The former employee went on to state that The firm has veered so far from the place I joined right out of college that I can longer in good conscience say that I identify with what it stands for. Smith claims to have overheard employees talking about ripping off their clients, and referring to them as muppets.
This upset is far from the first for the firm. Goldman Sachs has been involved in a string of controversies ranging from involvement with Greek debt to insider trading.
Goldman Sachs Involvement In Greek Debt
In 2010 it was uncovered that Goldman Sachs helped to hide billions of dollars in debt from budget overseers in Brussels. The bankers had previously helped the Greek government obscure billions back in 2001. According to the New York Times, in order to meet Europe's deficit rules, Goldman made a deal with Athens that allowed spending to continue. In 2001 Goldman made a currency trade which resulted in the sale of $15 billion (£9.8 billion) of Greek bonds. The trade allowed the government to mask the true extent of its budget deficit, wrote the UK Telegraph.
Goldman Sachs, among other American groups, was blamed for having a hand in running-up Greek debt. In 2010 a spokesman for Goldman told the UK Telegraph that As a matter of policy, we don't comment on legal or regulatory matters.
Programmer Involved In Trading Code Theft
In 2011, Sergey Aleynikov, a former computer programmer for Goldman Sachs was sentenced to eight years in jail for stealing source codes from the firm. The computer code that Aleynikov stole had earned Goldman $300 million in 2009 said the New York Times. I never meant to cause Goldman any harm, Aleynikov said in court. His conviction was thrown out in Feb. 2012.
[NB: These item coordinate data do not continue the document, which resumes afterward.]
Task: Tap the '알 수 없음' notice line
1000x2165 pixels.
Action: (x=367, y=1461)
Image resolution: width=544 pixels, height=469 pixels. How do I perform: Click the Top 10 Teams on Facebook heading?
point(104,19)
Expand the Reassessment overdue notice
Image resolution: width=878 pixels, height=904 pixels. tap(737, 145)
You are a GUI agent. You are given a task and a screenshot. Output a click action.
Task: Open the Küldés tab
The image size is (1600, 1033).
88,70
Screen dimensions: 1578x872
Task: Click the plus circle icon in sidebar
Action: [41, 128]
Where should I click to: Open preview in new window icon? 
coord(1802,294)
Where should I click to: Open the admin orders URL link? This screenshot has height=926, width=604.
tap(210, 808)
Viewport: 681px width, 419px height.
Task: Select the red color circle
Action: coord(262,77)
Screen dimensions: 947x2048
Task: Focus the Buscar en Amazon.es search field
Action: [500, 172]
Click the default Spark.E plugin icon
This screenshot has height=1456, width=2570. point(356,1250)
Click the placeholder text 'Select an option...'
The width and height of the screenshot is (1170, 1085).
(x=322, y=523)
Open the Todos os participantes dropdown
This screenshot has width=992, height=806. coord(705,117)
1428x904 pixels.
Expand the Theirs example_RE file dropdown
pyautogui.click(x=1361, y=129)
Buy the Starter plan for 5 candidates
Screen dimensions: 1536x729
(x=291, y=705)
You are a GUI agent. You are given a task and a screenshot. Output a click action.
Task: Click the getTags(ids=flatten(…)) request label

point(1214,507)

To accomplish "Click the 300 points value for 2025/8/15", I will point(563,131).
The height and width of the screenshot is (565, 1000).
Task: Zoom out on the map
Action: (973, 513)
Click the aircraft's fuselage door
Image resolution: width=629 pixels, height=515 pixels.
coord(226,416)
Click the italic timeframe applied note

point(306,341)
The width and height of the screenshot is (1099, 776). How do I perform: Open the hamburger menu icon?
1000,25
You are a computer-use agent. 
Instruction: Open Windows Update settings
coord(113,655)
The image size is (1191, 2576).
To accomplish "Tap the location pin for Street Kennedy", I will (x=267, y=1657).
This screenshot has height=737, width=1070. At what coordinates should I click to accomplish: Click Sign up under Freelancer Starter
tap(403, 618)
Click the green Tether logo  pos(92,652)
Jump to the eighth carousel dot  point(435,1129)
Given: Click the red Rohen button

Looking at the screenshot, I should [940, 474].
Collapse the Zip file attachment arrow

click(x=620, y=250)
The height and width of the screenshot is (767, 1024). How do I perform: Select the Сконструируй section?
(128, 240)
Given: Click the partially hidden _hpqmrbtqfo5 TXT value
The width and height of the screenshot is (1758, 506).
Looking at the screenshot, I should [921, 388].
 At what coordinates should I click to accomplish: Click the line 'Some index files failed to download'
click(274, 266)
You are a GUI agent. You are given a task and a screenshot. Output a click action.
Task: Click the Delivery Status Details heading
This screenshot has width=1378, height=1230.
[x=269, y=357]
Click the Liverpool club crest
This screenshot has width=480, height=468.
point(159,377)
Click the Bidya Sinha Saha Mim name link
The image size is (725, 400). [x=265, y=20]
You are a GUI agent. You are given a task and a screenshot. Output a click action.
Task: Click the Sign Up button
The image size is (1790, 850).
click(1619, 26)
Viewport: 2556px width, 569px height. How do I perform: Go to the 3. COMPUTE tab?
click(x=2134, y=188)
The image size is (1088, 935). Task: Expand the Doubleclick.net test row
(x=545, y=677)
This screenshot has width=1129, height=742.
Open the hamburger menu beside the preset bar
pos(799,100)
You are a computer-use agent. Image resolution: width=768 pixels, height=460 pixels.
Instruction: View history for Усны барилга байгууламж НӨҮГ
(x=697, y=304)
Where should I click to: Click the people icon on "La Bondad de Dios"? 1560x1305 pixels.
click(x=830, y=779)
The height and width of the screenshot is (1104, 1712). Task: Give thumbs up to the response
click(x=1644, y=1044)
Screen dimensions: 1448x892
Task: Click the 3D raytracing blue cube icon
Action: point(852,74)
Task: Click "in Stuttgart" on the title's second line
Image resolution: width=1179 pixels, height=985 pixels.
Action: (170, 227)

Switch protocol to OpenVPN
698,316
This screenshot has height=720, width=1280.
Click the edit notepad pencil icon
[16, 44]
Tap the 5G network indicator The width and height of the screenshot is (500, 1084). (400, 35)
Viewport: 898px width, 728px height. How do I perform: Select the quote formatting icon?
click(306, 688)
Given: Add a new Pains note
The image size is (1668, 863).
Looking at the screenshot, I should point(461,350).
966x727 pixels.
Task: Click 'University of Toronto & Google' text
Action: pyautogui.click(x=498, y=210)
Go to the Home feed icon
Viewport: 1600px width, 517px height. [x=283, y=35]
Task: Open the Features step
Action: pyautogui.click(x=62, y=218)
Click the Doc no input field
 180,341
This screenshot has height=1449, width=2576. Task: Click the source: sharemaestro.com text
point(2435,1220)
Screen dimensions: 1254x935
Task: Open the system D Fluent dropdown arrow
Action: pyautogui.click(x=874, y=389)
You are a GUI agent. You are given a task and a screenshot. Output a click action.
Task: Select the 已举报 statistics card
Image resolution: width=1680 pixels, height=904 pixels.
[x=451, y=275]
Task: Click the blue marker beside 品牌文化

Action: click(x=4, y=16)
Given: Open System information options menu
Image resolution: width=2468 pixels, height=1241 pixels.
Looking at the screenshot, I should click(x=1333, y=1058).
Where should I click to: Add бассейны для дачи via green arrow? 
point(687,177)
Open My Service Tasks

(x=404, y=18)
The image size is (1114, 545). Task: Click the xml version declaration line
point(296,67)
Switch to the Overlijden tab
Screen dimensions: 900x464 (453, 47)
In 2008 the firm had urged big clients to invest in bets against California bonds. A strange twist is that Goldman Sachs had collected millions of dollars in fees after helping California sell some of those same bonds, wrote the Los Angeles Times. According to FierceFinance.com, California believed that the firm could have informed them of their doings first.
In 1986 David Brown, vice president of Goldman Sachs mortgage securities department was caught for his involvement in an insider trading scandal with Dennis B. Levine, a former executive at Drexel Burnham Lambert. Levine made a reported $12.6 million through the illegal profits. A spokesperson for Goldman Sachs said that they were shocked and dismayed at this development. Neither he (Brown) nor the SEC has informed us of the nature of the investigation except that it is allegedly related to the SEC's recent proceedings against individuals at other firms on insider trading activities.